[[ Given records open ]]

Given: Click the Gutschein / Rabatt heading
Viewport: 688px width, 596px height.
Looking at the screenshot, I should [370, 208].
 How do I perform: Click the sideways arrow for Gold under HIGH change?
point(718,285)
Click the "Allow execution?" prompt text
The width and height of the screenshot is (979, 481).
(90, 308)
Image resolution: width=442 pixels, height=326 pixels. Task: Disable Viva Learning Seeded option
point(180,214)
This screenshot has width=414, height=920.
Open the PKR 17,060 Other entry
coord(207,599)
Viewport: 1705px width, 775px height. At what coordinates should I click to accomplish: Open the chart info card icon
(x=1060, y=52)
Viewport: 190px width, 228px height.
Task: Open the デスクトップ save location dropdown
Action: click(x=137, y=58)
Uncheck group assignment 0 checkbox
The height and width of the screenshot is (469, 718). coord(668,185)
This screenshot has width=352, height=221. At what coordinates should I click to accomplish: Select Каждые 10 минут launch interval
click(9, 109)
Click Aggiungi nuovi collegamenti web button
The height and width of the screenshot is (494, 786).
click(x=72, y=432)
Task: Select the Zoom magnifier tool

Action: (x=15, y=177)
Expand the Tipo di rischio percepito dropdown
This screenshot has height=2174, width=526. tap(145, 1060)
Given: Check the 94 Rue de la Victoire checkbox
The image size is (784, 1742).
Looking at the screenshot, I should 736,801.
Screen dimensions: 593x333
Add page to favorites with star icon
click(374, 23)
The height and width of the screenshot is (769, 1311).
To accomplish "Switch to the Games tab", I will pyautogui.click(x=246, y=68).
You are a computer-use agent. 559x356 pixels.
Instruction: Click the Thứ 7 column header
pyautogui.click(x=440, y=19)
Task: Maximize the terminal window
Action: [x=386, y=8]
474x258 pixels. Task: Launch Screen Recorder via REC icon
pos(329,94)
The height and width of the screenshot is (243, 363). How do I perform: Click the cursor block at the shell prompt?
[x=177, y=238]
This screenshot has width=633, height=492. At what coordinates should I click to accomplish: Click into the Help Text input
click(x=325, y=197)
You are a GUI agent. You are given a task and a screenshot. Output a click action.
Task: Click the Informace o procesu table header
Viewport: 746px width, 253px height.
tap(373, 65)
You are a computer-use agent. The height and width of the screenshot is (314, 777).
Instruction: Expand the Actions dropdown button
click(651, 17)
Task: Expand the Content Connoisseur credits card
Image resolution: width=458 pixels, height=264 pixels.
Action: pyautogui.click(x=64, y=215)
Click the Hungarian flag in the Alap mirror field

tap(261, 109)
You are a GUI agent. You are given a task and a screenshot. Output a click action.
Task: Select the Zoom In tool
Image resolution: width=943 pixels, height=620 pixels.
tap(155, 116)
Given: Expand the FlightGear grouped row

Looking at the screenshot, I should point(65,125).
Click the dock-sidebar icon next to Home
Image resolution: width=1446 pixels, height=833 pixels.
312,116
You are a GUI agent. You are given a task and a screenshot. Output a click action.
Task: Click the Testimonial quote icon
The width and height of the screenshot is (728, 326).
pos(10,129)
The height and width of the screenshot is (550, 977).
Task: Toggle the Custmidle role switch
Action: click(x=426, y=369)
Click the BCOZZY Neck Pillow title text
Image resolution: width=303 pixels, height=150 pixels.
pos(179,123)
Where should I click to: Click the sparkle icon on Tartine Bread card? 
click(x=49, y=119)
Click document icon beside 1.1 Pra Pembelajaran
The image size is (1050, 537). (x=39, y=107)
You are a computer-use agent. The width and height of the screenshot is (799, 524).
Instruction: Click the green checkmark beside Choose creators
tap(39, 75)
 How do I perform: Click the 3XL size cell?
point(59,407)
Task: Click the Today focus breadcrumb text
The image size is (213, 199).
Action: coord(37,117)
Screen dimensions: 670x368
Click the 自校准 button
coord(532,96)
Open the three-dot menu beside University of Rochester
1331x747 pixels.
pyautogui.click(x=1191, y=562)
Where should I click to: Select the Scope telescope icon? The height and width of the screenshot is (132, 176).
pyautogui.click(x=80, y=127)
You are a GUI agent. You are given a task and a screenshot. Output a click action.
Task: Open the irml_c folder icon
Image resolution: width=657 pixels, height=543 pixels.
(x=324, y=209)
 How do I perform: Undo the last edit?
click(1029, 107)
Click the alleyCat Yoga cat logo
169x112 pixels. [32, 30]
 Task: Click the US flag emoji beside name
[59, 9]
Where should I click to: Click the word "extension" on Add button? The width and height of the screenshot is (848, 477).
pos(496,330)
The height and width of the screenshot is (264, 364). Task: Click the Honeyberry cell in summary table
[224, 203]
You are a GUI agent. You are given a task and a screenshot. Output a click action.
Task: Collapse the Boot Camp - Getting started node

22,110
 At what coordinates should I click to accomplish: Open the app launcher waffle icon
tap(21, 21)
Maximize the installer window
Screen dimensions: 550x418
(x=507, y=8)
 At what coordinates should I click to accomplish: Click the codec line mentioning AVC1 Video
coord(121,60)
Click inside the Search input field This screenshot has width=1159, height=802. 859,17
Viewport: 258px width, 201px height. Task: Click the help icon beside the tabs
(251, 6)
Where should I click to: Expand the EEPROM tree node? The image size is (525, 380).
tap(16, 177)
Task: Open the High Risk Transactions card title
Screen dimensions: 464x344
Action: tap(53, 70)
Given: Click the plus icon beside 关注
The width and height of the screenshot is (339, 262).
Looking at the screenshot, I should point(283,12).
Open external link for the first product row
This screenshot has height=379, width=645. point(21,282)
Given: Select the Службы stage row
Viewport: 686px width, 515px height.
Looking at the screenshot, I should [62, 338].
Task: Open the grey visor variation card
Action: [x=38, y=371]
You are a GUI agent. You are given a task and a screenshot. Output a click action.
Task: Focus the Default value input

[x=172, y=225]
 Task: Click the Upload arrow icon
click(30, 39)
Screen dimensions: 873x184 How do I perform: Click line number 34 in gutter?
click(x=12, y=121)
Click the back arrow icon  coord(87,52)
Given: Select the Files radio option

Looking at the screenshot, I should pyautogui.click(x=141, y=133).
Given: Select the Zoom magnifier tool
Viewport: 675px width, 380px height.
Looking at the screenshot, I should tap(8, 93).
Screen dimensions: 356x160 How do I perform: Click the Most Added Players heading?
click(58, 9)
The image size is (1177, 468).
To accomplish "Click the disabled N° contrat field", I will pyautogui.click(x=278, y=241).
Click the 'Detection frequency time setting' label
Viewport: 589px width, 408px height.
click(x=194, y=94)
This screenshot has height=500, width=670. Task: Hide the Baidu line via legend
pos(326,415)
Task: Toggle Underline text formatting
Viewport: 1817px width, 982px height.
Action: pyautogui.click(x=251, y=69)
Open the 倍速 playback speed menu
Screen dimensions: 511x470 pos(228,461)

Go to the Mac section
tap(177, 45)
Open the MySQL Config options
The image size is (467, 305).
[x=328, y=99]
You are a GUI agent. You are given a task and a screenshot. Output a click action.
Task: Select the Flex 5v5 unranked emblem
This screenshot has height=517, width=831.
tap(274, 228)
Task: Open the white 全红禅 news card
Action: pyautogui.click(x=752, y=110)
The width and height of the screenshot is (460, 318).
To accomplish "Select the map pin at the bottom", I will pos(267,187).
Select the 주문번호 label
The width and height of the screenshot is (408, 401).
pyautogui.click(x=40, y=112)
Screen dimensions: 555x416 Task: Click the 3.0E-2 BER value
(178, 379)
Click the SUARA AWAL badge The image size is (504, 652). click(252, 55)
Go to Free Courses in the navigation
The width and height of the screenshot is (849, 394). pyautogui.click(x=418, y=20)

[[ Given records closed ]]

Give only a number: how many lines of the data hold the string "computer"?

3